Rosza PeterRozsa Peter

Born: Budapest, Hungary, February 17, 1905

Died: Budapest, Hungary, February 16, 1977

Founder of Recursive Function Theory

Rózsa Péter (originally Politzer) grew up in a country torn by war and civil strife in which simply living from day to day was never easy. She made major contributions to mathematical theory for which she received some recognition in her lifetime, but her name, which should be written together with the names of the founders of computational theory (Gödel, Turing, Church, Kleene), is all but forgotten today. In this, she no doubt shares the fate of other Eastern European scientists of the same period.
"No other field can offer, to such an extent as mathematics, the joy of discovery, which is perhaps the greatest human joy,"* said Rózsa Péter in her lectures to general audiences, which were often titled "Mathematics is Beautiful." In the mouth of another, this might be a naive effusion; for her, it was hard-won wisdom.
Péter enrolled at Eötvös Loránd University in 1922 with the intention of studying chemistry but soon discovered that her real interest was mathematics. She studied with world-famous mathematicians, including Lipót Fejér and Jósef Kürschák, and it was here that she met a longtime collaborator, László Kalmár, who first called her attention to the subject of recursive functions.
After she graduated in 1927, Péter lived by taking tutoring jobs and high-school teaching. She also began graduate studies. Kalmár told her about Gödel's work on the subject of incompleteness,** whereupon she devised her own, different proofs, focusing on the recursive functions used by Gödel. She gave a paper on the recursive functions at the International Congress of Mathematicians in Zurich in 1932, where she first proposed that such functions be studied as a separate subfield of mathematics. More papers followed, and she received her Ph.D. summa cum laude in 1935. In 1937, she became a contributing editor of the Journal of Symbolic Logic.
rosza-peter
Forbidden to teach by the Fascist laws passed in 1939, and briefly confined to the ghetto in Budapest, Péter continued working during the war years. In 1943, she wrote and printed a book, Playing with Infinity, a discussion of ideas in number theory and logic for the lay reader. Many copies were destroyed by bombing and the book was not distributed until the war ended. She lost her brother and many friends and fellow mathematicians to Fascism, and a foreword to later editions of Playing with Infinity memorializes them.

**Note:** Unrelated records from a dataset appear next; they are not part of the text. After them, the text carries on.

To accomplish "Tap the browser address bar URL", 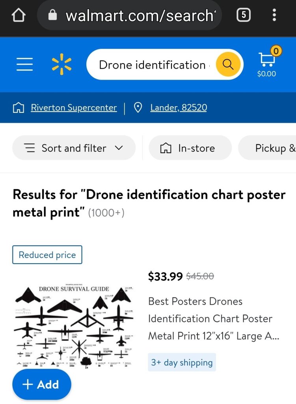I will [140, 15].
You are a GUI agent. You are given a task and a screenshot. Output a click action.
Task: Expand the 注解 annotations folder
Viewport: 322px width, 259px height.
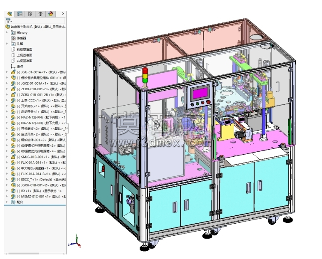[x=7, y=44]
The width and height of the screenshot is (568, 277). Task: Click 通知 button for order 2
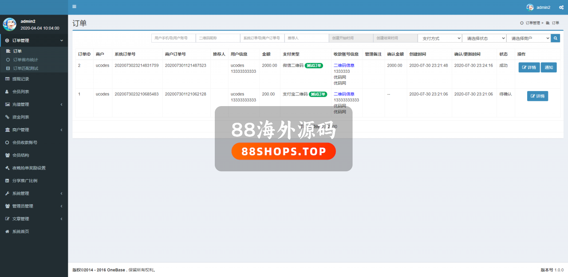click(x=548, y=67)
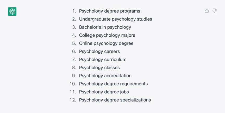Viewport: 225px width, 113px height.
Task: Click the number 3 list marker
Action: pyautogui.click(x=74, y=27)
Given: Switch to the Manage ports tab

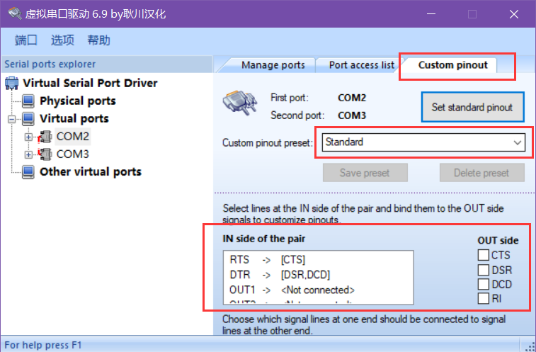Looking at the screenshot, I should (x=273, y=65).
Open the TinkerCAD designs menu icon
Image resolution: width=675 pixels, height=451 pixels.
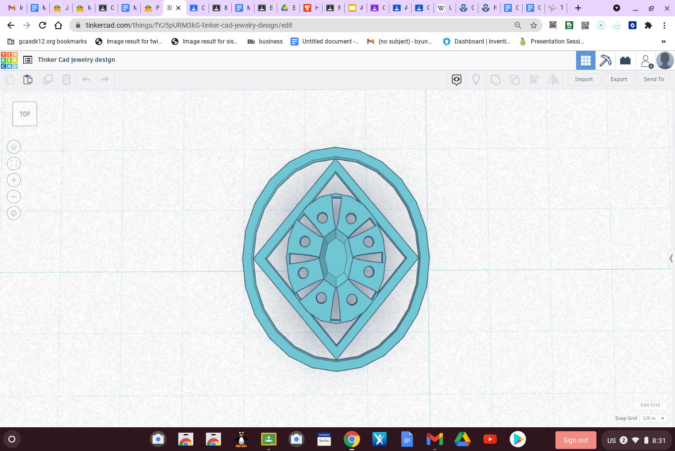pos(28,59)
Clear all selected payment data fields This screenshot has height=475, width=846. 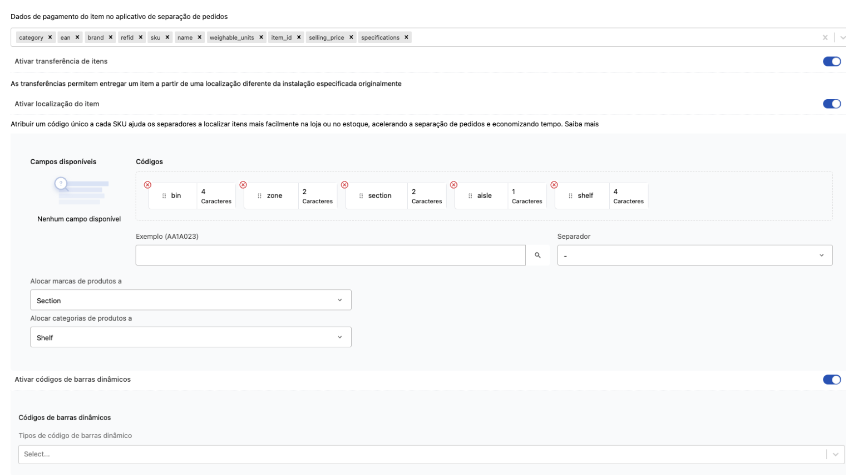[824, 37]
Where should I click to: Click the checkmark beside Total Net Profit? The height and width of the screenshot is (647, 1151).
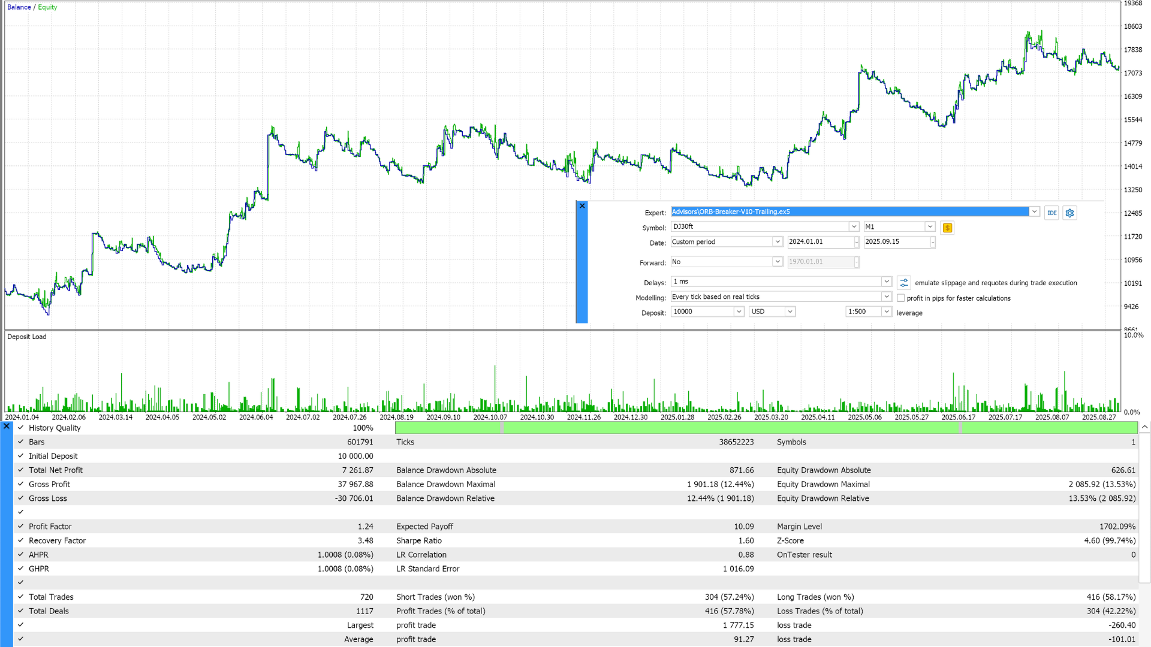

In 1945, the war over, she obtained her first regular position at the Budapest Teachers' College. In 1951 she published a monograph, Recursive Functions, which went through many editions and which earned her the state's Kossuth Award. When the teachers' college was closed in 1955, she became a professor at Eötvös Loránd University, until her retirement in 1975. In 1976, she published Recursive Functions in Computer Theory.
She was called Aunt Rózsa by generations of students and worked to increase opportunities in mathematics for girls and young women. She died on the eve of her birthday in 1977. In her eulogy, her student Ferenc Genzwein recalled that she taught "that facts are only good for bursting open the wrappings of the mind and spirit" in the "endless search for truth."§

* "Mathematics is Beautiful," an address delivered to high school teachers and students in 1963 and published in the journal Mathematik in der Schule 2 (1964), pp. 81-90. An English translation by Leon Harkleroad (Cornell University) was published in The Mathematical Intelligencer 12 (1990), pp. 58-64. We are indebted to Leon Harkleroad for permission to quote from published and unpublished materials.
** Related in "Rózsa Péter: Recursive Function Theory's Founding Mother," by Edie Morris (University of Louisville) and Leon Harkleroad, published with Péter's speech in The Mathematical Intelligencer, op. cit.
‡ Translated and published in the United States by Dover in 1976.
§ Translated by Leon Harkleroad, personal communication.